▶ **Information**

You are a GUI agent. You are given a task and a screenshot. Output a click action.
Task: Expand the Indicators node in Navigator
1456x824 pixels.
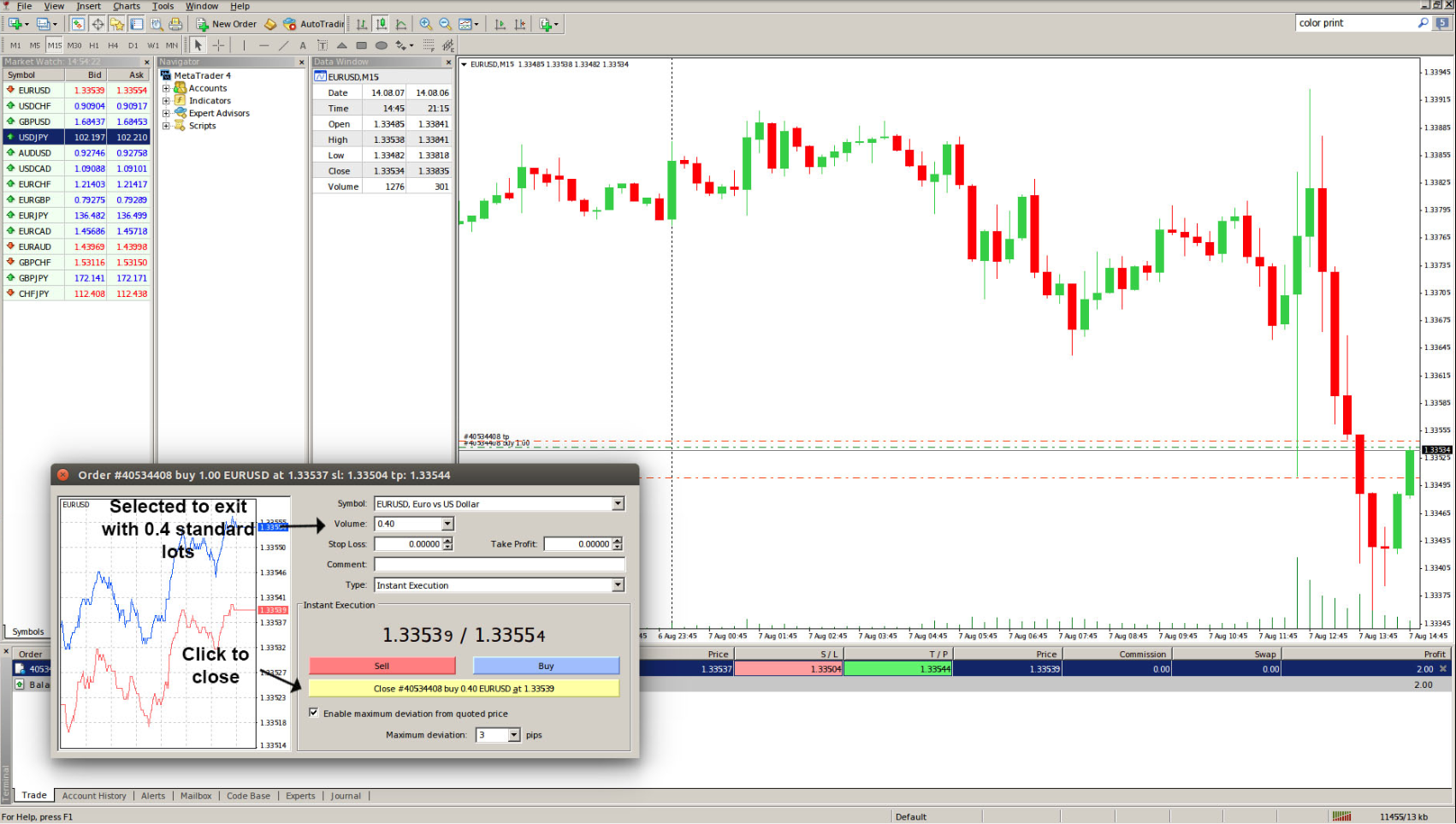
...
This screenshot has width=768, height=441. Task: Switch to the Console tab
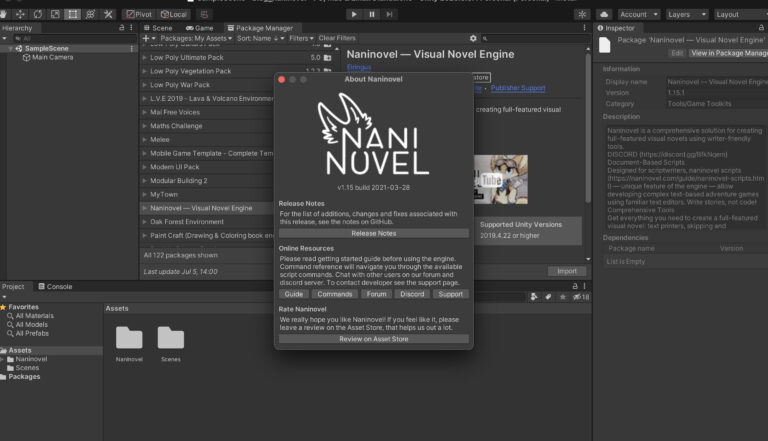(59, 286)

▶ **Task prompt**
Using the data above, repeat exactly the lines that begin at the line with "You are a GUI" and end at the line with "1456x824 pixels.", both ends included.

▶ **Output of the exercise**
You are a GUI agent. You are given a task and a screenshot. Output a click action.
Task: Expand the Indicators node in Navigator
1456x824 pixels.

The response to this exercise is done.